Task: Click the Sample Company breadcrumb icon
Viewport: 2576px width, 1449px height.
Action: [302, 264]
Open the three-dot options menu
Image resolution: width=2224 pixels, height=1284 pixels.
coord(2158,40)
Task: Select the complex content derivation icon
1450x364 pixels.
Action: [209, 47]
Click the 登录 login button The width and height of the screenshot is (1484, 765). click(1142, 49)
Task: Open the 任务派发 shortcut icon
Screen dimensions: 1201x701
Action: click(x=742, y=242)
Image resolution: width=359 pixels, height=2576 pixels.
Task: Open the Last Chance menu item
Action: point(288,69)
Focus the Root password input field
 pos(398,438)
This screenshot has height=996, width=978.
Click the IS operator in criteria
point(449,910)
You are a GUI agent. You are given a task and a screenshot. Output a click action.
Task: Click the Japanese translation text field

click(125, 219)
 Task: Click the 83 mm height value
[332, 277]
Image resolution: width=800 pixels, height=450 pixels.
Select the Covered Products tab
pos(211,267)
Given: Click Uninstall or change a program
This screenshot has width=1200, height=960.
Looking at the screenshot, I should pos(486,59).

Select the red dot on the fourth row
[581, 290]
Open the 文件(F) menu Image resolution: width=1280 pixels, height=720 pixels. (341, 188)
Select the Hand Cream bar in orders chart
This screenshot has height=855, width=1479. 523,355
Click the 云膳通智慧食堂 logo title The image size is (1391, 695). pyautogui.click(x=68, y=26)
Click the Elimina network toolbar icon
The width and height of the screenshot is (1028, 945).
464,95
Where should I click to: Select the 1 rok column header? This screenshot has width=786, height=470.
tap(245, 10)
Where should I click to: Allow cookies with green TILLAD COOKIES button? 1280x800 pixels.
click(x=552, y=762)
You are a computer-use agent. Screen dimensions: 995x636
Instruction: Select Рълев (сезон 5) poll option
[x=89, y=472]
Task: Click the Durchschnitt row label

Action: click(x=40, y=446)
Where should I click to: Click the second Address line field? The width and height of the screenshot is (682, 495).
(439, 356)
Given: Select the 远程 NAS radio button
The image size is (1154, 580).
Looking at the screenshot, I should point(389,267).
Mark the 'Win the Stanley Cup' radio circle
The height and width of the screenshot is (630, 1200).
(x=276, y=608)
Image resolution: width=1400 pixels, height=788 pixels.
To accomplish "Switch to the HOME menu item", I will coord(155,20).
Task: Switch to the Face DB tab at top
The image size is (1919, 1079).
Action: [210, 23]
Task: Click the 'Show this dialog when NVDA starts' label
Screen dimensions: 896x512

══════

Problem:
Repeat only what lies between the first line of the data and the line containing "Task: Open the 任务派发 shortcut icon", both of those lines included, exactly as it stands.

Answer section:
Task: Click the Sample Company breadcrumb icon
Viewport: 2576px width, 1449px height.
Action: [302, 264]
Open the three-dot options menu
Image resolution: width=2224 pixels, height=1284 pixels.
coord(2158,40)
Task: Select the complex content derivation icon
1450x364 pixels.
Action: [209, 47]
Click the 登录 login button The width and height of the screenshot is (1484, 765). click(1142, 49)
Task: Open the 任务派发 shortcut icon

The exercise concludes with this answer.